"So they gathered info on 35,000 papers in biomedical research where there was at least one Harvard author, calculated where the authors lived, and examined how influential the papers were — based on how many citations they received."
Hmm. The papers they looked at were from 1993 to 2003, and remote collaborative technology has improved a lot since then. Other teams may have very different dynamics that biomedical researchers and Harvard professors. Hard to know what to take away from it.
If you took 35 startups that span continents and are no more than 2 years old I think the results would be significantly different.
I've worked in close proximity and remotely - you can't beat a small team of motivated developers working where they are most comfortable - collaborating through Campfire, Google Docs and Github.
... as in, most often-cited papers are older (taking some time to amass the citations), and effective collaboration tools only became available much later?

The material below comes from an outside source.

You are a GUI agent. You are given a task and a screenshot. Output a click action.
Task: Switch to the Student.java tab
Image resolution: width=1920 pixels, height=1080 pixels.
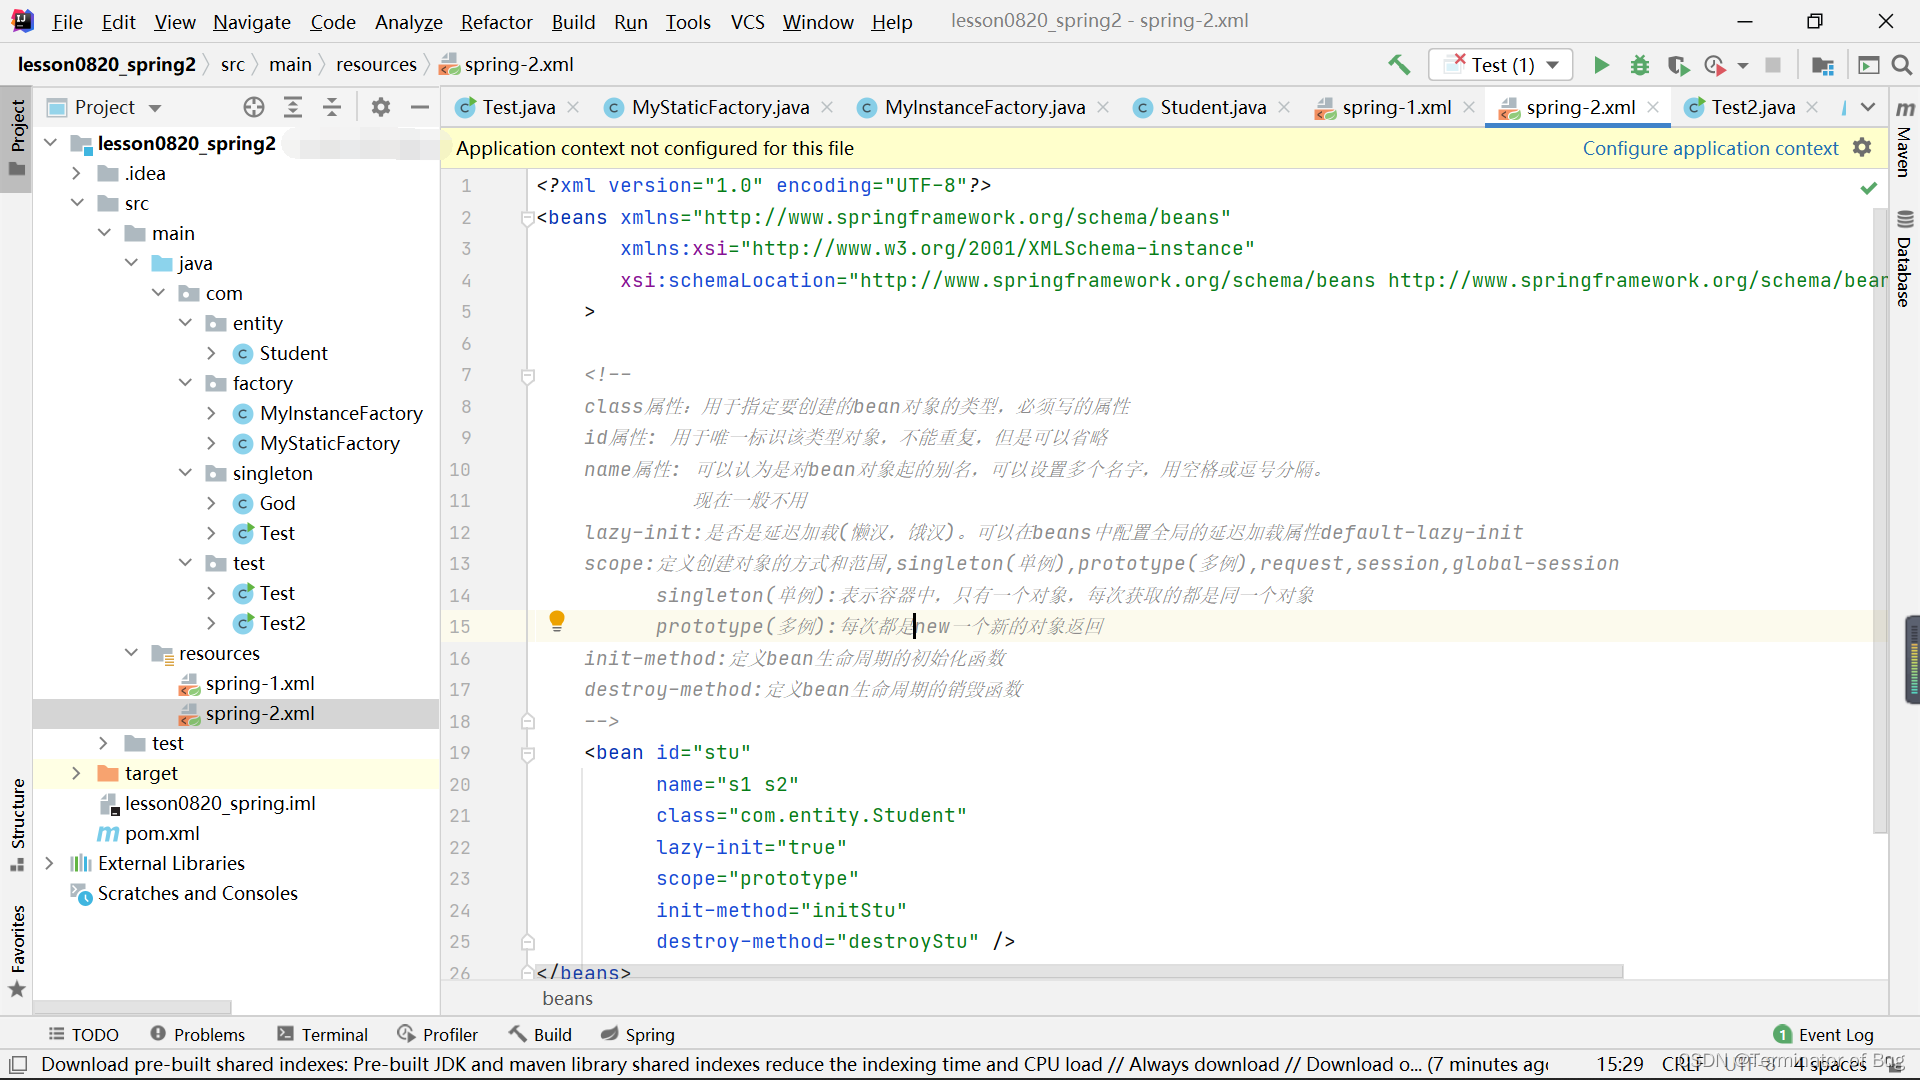1211,107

Also, the progress that has been made on remote collaboration (say, Skype and DVCSs versus telephone and CVS) is significant. I won't say that there is no advantage to meeting in person, regularly, but the alternative "Researchers keep high-impact work within their own lab" does sound very credible.
Hmm. The papers they looked at were from 1993 to 2003, and remote collaborative technology has improved a lot since then. Other teams may have very different dynamics that biomedical researchers and Harvard professors. Hard to know what to take away from it.